(Input records)
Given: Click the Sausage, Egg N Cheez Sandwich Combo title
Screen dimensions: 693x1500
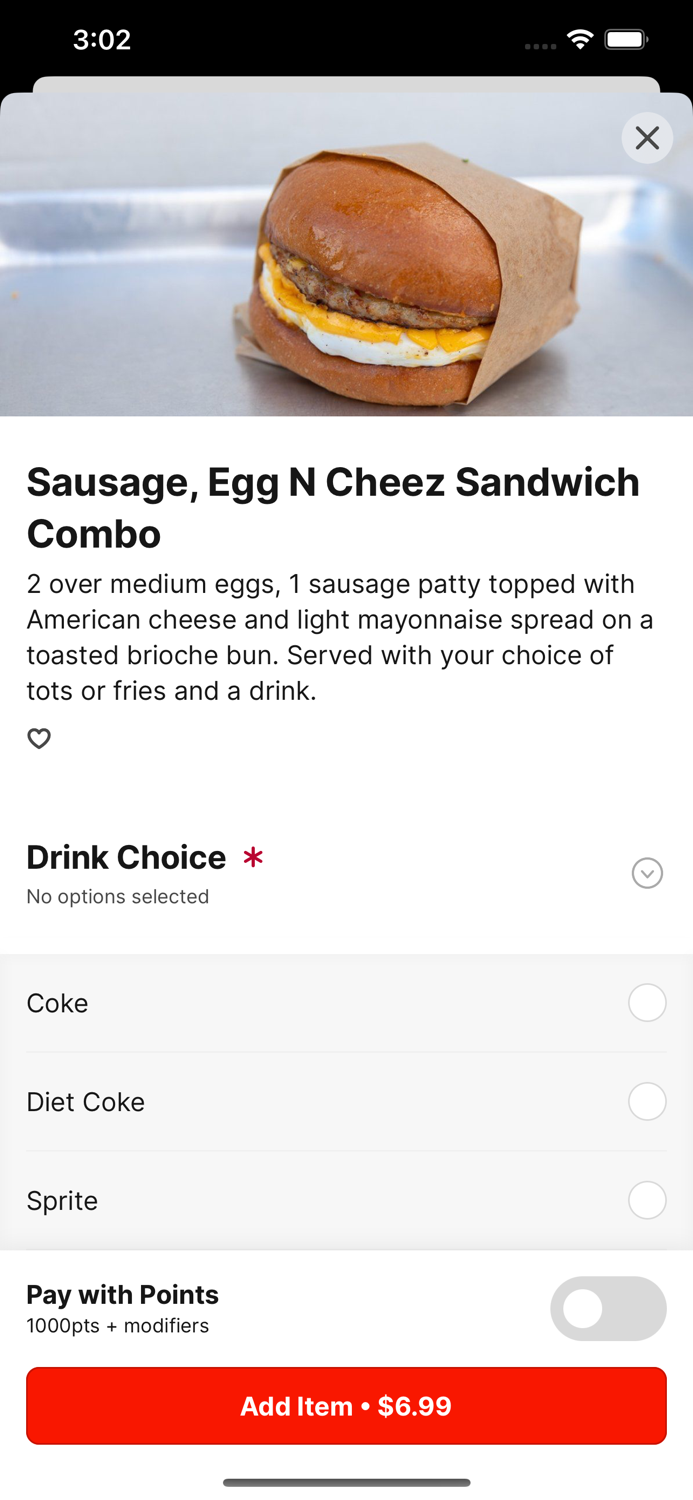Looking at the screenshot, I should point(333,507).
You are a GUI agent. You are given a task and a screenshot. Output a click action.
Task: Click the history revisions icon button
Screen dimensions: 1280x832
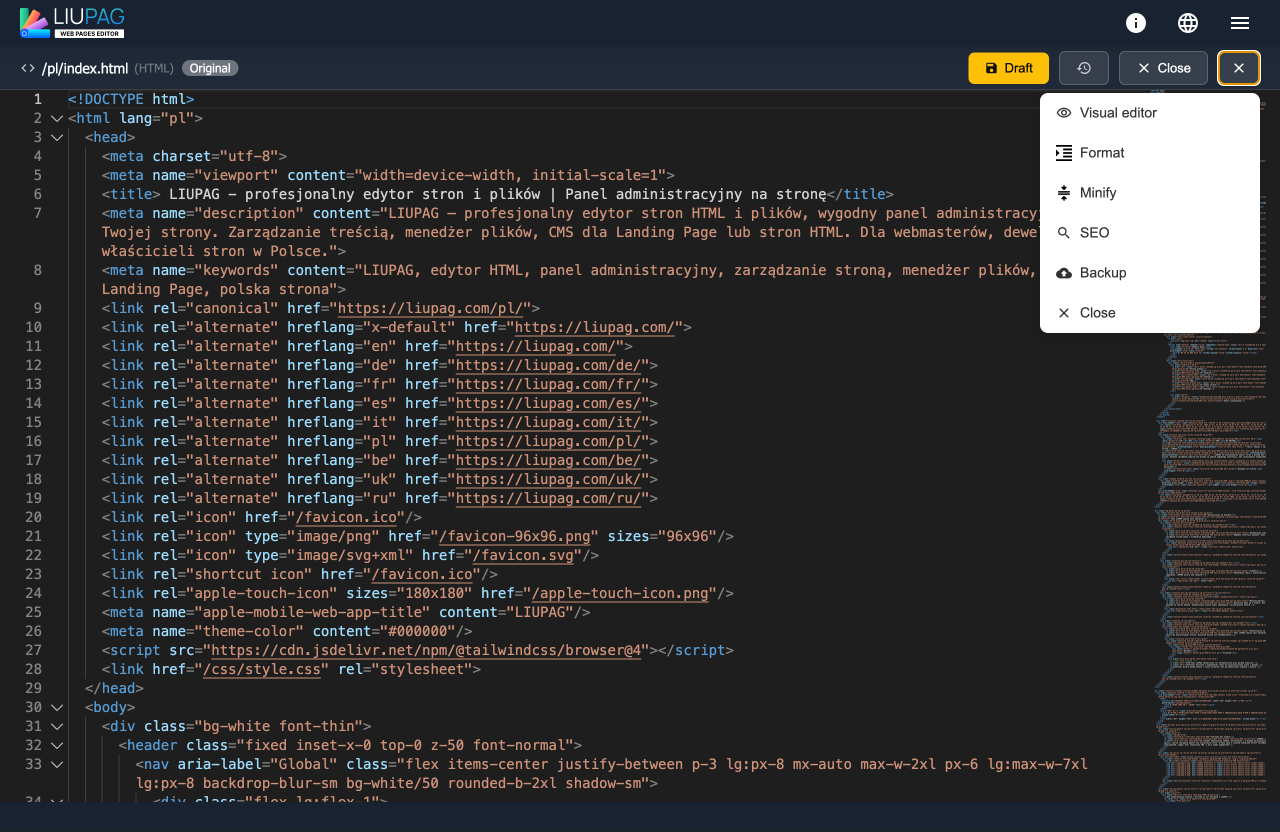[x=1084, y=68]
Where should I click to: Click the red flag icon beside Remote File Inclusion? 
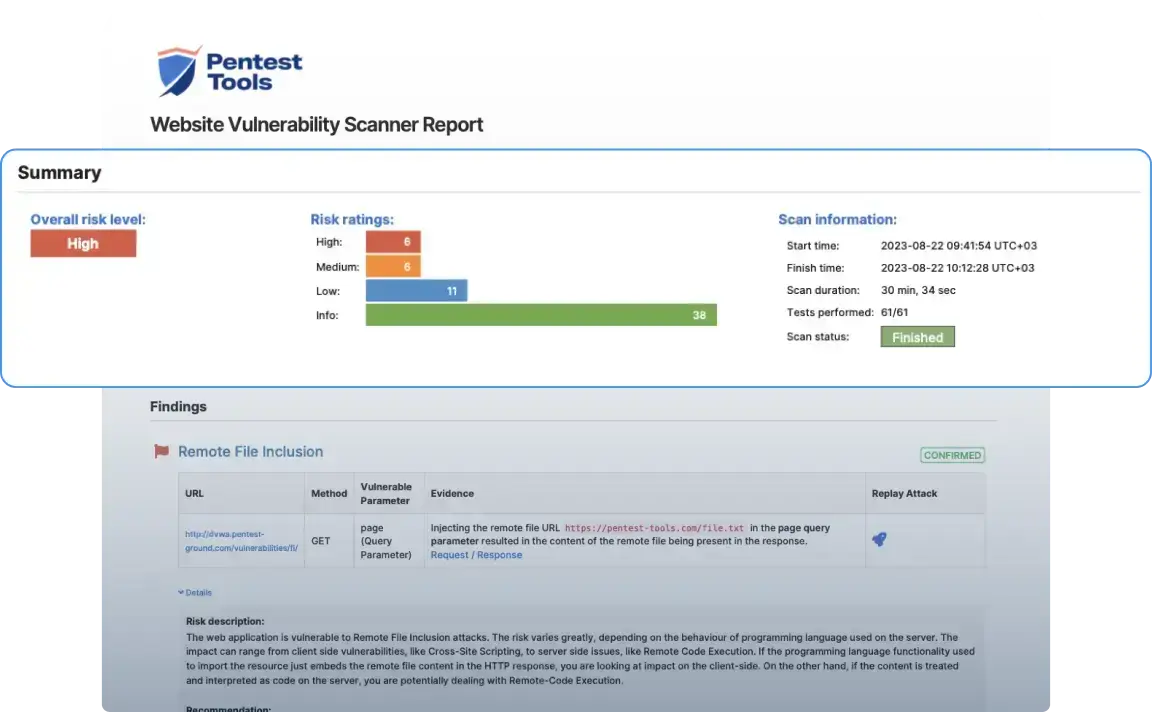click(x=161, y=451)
(End Input records)
== Exercise aim ==
Keep the pictures out, and write out the rest of the data above word for word.

== The completed task ==
Given: Click the Sausage, Egg N Cheez Sandwich Combo title
Screen dimensions: 693x1500
Looking at the screenshot, I should point(333,507).
You are a GUI agent. You are given a task and a screenshot. Output a click action.
Task: Click the history revisions icon button
Screen dimensions: 1280x832
[x=1084, y=68]
Where should I click to: Click the red flag icon beside Remote File Inclusion? 
click(x=161, y=451)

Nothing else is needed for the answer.